Loveless works on a base emotional level — dear God, how it works on that level — but there’s something else going on here: The year is 2012 (which would make Alyosha the same age as Vladimir Putin’s Russia), and radios and TVs constantly blare reports about the war in Ukraine. Overt statements and symbols of piety are everywhere, but so are the signs of both out-of-control capitalism and institutional decay. The men are mostly driven, ambitious, cold. The women, even the ones in the background, veer between narcissism and desperation; they’re all selfies and mating calls. We glimpse a woman in a restaurant flirtatiously give her number to a voice behind the camera before sitting back down with her date.

“What the hell is going on here?” you might ask. “How does it connect to the story we’re being told?” The director seems to be in pursuit of a broader tapestry: The Russia he presents is a wasteland of survival, where a woman’s only hope is pairing off with a moneyed man. That, of course, is also how Boris and Zhenya wound up in this situation: At one point, she confesses that she never intended to get pregnant and had wanted an abortion.
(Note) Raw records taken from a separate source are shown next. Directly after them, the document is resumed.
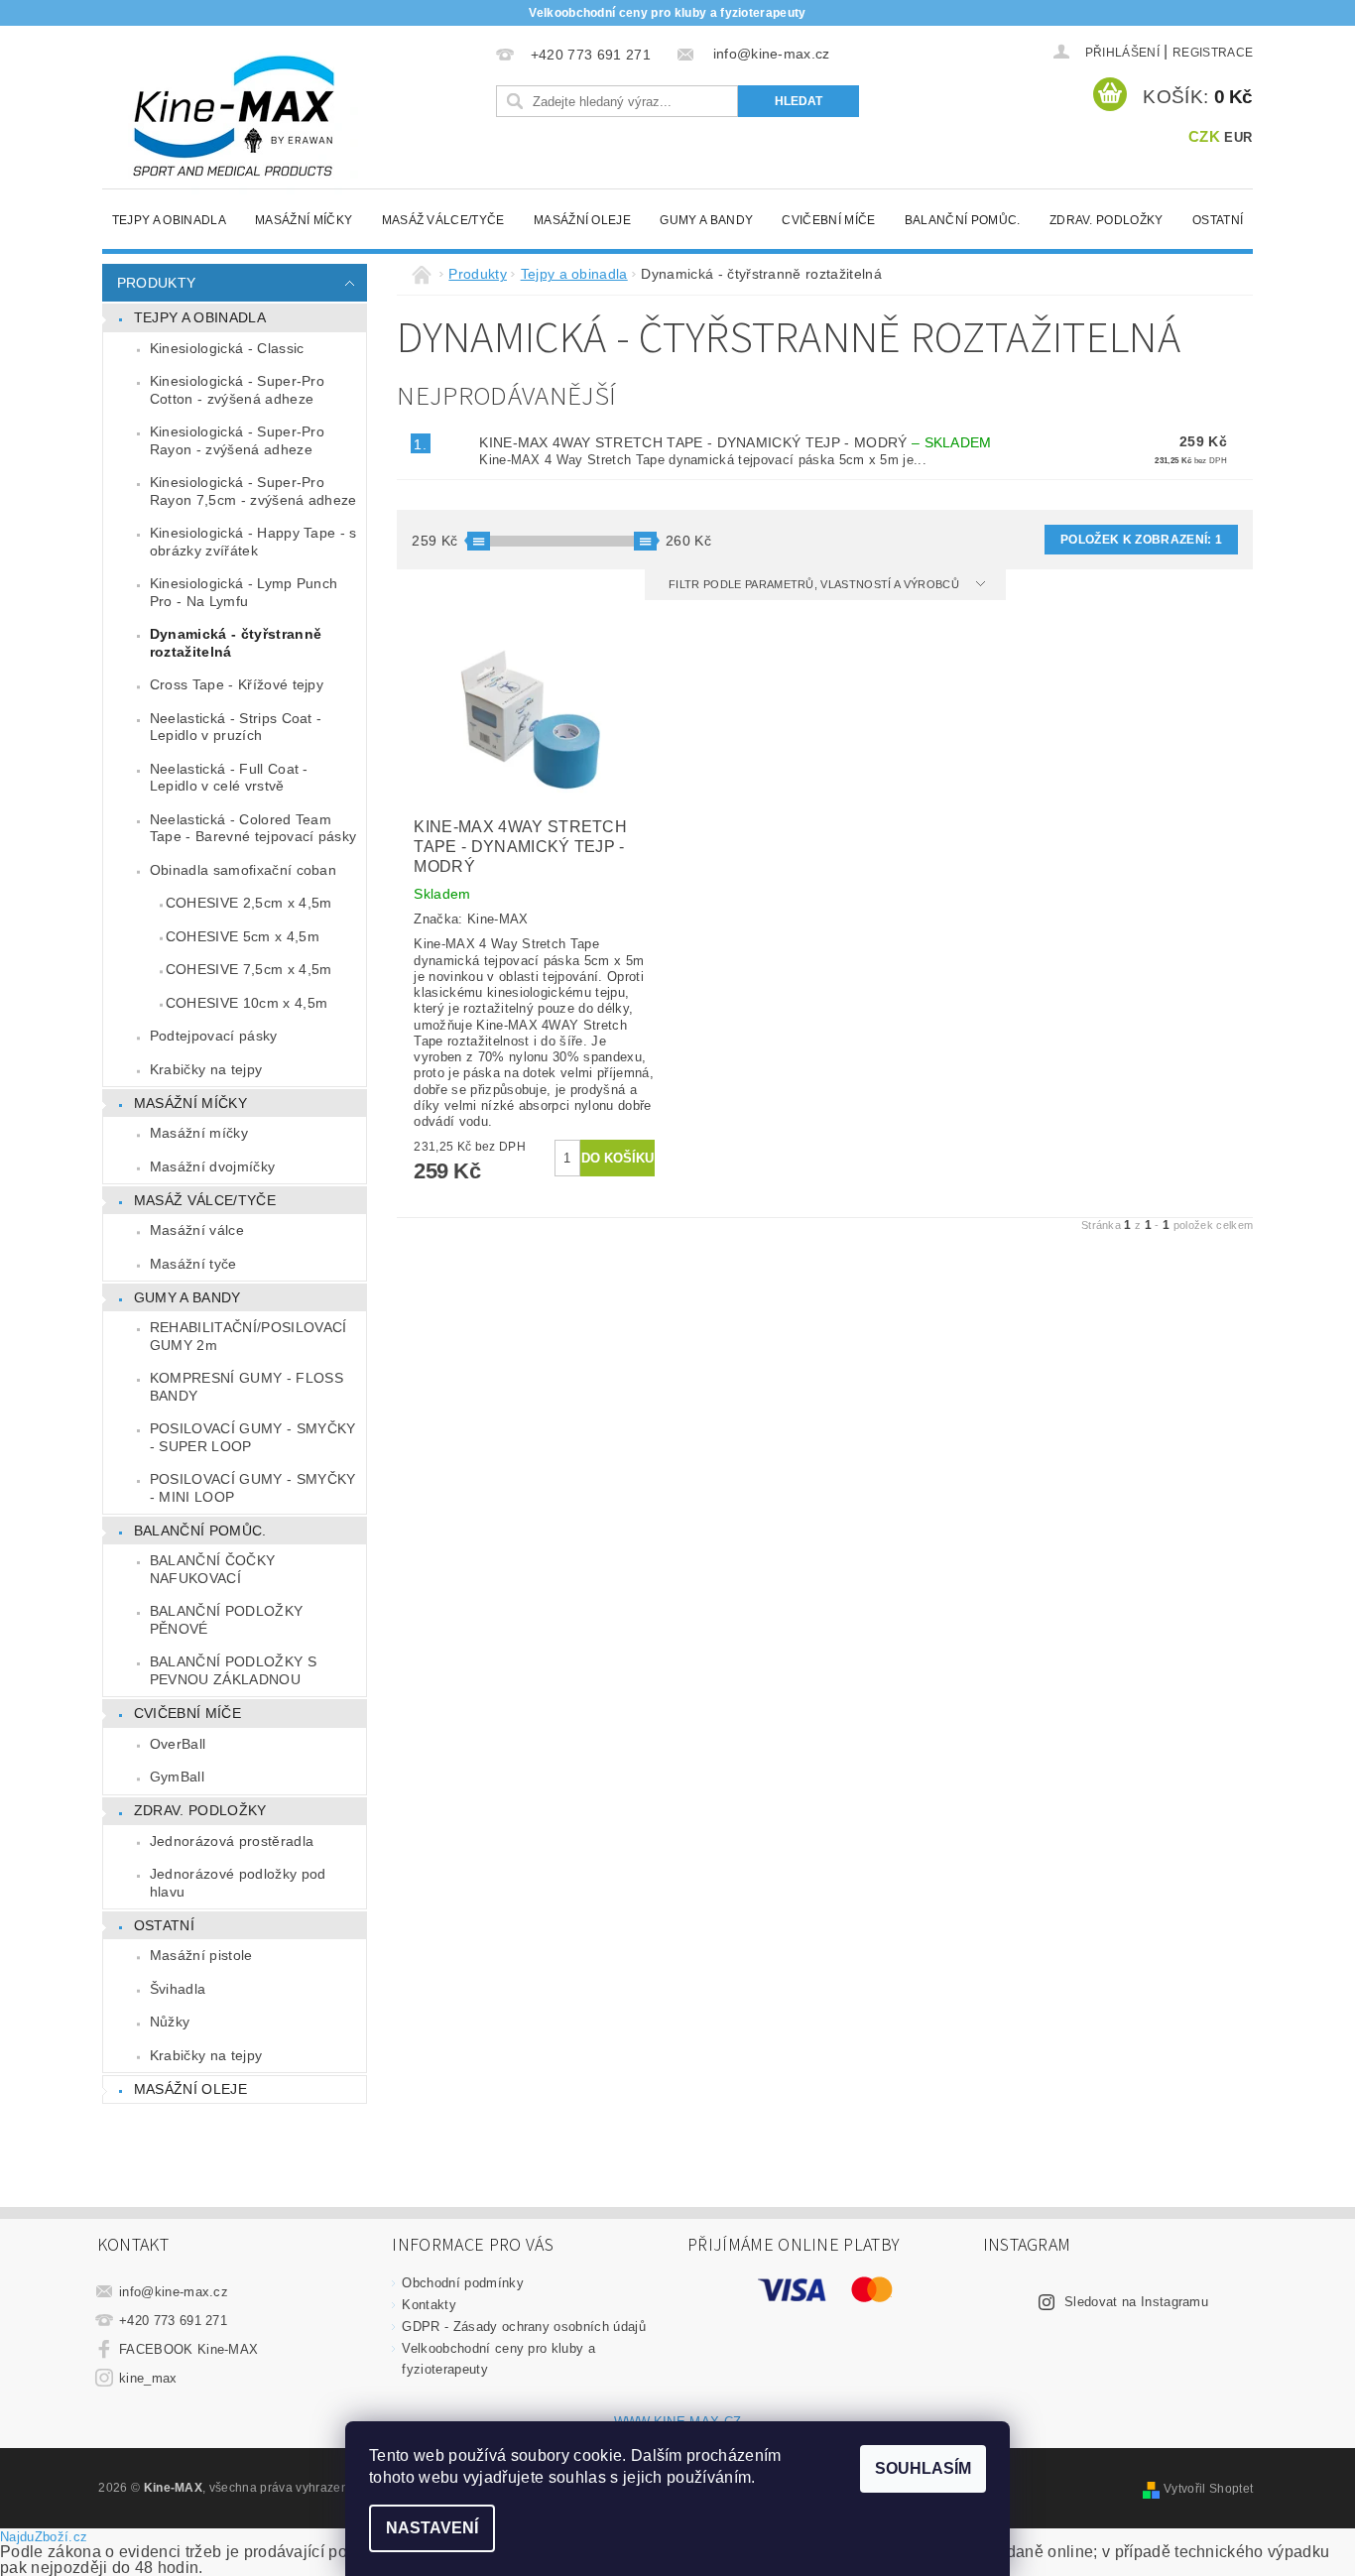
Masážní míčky (303, 220)
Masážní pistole (201, 1955)
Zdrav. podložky (1106, 220)
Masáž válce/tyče (443, 220)
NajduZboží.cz (43, 2536)
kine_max (148, 2378)
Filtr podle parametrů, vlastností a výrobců (815, 584)
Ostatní (1217, 220)
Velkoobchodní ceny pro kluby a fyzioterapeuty (667, 13)
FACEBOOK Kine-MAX (188, 2349)
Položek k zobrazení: (1141, 540)
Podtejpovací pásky (214, 1035)
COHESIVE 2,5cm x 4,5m (249, 903)
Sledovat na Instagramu (1136, 2301)
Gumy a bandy (706, 220)
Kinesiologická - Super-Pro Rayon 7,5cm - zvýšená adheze (253, 491)
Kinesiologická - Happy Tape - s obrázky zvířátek (253, 541)
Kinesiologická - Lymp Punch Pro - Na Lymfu (244, 592)
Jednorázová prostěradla (231, 1841)
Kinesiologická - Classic (227, 348)
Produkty (156, 283)
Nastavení (432, 2527)
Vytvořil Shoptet (1208, 2489)
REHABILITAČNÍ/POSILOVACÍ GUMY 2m (248, 1336)
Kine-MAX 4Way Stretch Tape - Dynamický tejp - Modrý (735, 442)
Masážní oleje (582, 220)
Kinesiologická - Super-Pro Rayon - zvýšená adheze (237, 440)
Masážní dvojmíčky (212, 1166)
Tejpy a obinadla (169, 220)
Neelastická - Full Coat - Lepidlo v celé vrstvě (229, 778)
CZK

But it goes further than that: Watching these vast, cavernous spaces, these huge buildings and dead fields, these buzzing interactions where everything seems geared toward pairing off, we start to wonder how one boy could ever be found. Late in the film, a flyer placed on a lamppost is first ignored by one person, then read and disregarded by another. We then see some more flyers, viewed from a distance, dwarfed by the buildings around them. Zvyagintsev’s Russia is a huge, heartless place where solitary souls are not allowed to exist.